Constantin Brancusi, Eindeloze zuil
Aan beeldhouwkunst dacht ik niet in eerste instantie toen ik mijn hersenen begon te pijnigen met de vraag wat ik nu echt mooi vind, wat mij werkelijk ontroert. Ik dacht aan Lijmen en Het been van Willem Elsschot waaruit mijn leraar Nederlands zo'n fraaie fragmenten voorlas (‘Ze-ven-tig-dui-zend-ex-em-pla-ren [...] Je moest je zeventigduizendmaal dood schamen, de Mattos’), aan The Catcher in the Rye van J.D. Salinger, dat me op mijn tweeëntwintigste ontroerde op een wijze die ik niet eerder met literatuur had meegemaakt (‘Don't ever tell anybody anything. If you do, you start missing everybody’) en aan de heerlijk zwaarmoedige gedichten van J.C. Bloem (‘En elk zijn is tot niet zijn geschapen’), maar uiteindelijk ben ik in mijn naspeuringen toch in gedachte blijven steken bij het werk Eindeloze zuil (1937) van de Roemeense beeldhouwer Constantin Brancusi (1876-1957).

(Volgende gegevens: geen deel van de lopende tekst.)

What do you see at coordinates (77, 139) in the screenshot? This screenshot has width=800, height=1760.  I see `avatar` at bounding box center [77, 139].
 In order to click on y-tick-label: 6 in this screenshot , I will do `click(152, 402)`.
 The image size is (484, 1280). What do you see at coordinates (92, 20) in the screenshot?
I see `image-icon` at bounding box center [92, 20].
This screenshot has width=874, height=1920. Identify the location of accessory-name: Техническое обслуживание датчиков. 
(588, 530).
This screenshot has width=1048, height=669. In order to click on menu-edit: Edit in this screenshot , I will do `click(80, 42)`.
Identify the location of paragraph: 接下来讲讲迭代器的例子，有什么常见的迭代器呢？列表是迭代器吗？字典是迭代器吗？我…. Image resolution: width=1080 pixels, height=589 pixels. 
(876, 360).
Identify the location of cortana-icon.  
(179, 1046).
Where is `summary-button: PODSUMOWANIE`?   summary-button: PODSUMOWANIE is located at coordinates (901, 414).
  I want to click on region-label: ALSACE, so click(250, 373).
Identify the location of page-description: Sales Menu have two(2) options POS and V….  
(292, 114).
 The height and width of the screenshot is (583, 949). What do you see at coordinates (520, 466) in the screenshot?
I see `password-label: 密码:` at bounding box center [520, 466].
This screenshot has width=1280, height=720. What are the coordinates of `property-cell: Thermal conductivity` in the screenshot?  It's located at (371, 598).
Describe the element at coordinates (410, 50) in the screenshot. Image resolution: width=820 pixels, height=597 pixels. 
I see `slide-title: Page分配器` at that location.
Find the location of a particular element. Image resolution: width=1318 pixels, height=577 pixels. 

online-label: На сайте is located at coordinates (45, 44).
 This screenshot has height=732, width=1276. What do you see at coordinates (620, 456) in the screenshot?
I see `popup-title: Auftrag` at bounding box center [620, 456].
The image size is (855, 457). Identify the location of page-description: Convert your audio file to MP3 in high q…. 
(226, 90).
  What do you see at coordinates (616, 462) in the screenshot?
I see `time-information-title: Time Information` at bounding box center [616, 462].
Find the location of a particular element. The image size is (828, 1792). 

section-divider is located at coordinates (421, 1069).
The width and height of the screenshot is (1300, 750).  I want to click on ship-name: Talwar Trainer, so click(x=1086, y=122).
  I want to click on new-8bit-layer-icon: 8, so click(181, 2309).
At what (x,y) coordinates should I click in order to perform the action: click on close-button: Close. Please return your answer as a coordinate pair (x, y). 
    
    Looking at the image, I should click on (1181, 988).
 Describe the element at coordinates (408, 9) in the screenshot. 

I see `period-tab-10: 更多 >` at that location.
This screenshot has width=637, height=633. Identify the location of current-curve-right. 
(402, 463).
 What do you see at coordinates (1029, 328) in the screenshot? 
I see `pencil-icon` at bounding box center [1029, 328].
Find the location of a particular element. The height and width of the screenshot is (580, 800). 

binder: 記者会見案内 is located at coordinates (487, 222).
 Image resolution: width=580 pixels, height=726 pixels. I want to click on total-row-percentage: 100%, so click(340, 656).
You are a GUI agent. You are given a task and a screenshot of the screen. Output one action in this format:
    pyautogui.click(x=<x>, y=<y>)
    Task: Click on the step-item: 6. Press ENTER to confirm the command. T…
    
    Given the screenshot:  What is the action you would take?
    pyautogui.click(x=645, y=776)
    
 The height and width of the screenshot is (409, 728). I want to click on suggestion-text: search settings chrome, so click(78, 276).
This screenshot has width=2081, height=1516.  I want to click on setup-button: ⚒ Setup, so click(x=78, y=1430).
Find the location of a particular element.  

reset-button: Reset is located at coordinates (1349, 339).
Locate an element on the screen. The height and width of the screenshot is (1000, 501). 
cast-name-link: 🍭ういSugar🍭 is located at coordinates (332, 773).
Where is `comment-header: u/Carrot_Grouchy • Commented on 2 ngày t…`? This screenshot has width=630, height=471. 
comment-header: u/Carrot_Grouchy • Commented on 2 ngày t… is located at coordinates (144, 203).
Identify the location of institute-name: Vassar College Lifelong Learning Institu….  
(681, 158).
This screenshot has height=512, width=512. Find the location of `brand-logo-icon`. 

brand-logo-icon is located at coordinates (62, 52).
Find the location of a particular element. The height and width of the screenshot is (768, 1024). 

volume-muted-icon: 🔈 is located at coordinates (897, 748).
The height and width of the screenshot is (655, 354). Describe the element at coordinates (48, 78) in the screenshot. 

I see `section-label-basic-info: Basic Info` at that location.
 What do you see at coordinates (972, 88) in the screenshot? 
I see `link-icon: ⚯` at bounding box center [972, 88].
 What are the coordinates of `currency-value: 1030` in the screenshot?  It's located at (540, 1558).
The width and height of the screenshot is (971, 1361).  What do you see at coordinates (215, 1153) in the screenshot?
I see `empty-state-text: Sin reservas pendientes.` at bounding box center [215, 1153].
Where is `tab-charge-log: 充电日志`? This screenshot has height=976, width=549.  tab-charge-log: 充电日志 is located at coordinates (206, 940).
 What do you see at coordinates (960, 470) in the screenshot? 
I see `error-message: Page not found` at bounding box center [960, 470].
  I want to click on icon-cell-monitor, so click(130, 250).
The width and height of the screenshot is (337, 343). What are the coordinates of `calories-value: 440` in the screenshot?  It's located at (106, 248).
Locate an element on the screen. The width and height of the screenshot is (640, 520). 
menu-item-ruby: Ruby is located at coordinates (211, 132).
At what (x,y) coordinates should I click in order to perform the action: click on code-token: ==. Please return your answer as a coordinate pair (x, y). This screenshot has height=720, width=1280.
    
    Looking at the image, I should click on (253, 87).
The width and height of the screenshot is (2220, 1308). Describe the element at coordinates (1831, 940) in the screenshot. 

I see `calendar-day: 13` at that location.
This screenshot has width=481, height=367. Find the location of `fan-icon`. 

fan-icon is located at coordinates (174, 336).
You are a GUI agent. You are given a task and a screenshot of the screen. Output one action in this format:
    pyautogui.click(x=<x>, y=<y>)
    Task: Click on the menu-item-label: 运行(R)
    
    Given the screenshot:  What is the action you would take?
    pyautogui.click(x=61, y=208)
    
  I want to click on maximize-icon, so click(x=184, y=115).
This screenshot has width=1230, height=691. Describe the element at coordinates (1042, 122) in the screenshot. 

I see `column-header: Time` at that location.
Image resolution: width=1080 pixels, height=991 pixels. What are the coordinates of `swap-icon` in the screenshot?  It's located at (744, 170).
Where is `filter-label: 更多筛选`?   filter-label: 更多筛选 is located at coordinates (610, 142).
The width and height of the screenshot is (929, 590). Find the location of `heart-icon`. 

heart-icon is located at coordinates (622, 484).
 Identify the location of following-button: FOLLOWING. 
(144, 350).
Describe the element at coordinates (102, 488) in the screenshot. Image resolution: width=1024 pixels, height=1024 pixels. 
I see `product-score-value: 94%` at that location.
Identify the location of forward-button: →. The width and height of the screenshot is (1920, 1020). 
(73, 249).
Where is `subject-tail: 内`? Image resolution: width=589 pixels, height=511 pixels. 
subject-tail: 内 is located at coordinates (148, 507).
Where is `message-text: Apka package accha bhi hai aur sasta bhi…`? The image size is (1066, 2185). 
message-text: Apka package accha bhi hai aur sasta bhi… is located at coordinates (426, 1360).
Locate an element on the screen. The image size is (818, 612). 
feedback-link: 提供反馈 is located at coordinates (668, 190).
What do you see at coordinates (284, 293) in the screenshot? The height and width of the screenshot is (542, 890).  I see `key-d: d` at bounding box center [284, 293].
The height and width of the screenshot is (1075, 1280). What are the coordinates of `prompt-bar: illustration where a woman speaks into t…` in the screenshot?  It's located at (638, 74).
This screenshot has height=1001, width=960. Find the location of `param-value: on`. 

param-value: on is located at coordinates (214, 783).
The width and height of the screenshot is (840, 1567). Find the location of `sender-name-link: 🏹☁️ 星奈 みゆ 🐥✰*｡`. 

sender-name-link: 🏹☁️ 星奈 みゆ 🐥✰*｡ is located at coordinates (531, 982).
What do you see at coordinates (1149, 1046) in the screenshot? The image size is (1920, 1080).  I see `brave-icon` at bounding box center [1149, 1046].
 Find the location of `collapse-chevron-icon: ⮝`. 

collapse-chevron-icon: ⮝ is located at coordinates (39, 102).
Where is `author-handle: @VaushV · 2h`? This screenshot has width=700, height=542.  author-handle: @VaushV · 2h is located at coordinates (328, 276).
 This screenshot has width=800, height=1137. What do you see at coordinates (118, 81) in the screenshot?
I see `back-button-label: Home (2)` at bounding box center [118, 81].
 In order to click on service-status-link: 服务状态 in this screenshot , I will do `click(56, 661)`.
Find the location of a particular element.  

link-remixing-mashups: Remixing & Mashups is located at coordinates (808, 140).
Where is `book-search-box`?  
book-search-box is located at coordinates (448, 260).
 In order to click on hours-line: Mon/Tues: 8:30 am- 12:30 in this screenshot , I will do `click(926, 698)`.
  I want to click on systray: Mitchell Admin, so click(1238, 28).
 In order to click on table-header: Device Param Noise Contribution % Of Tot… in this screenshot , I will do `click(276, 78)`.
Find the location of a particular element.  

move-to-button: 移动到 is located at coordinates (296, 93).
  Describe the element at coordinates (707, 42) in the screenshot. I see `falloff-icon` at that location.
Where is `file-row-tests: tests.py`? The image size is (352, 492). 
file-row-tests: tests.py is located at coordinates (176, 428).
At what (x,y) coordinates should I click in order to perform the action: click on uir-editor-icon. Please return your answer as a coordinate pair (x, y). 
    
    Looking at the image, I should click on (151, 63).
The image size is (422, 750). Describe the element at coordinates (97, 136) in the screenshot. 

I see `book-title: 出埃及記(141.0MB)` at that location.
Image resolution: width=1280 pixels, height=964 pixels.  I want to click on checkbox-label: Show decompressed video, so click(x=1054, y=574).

Dit werk benadert naar mijn smaak het dichtst een - in kunstfilosofische zin - subliem kunstwerk. ‘Subliem’ dus in de betekenis van mateloos, overweldigend, adembenemend, verlammend, het voorstellingsvermogen te boven gaand. In een boek gewijd aan de moderne beeldhouwkunst (William Tucker, De taal van de beeldhouwkunst) zag ik voor het allereerst afbeeldingen van deze zuil en het duizelde me. Een jaar later bezocht ik in Parijs het gereconstrueerde atelier van Brancusi, met daarin modellen voor het uiteindelijke, bijna dertig meter hoge werk - een regelmatige afwisseling van vijftien op elkaar geplaatste, gelijke geometrische vormen - dat zich bevindt in een parklandschap in de stad Tîrgu Jiu. En tot op heden heb ik de aanvechting om af te reizen naar Roemenië met het doel het werk in optima forma te aanschouwen steeds kunnen weerstaan door de angst een zeer dierbare ontroering afgenomen te worden.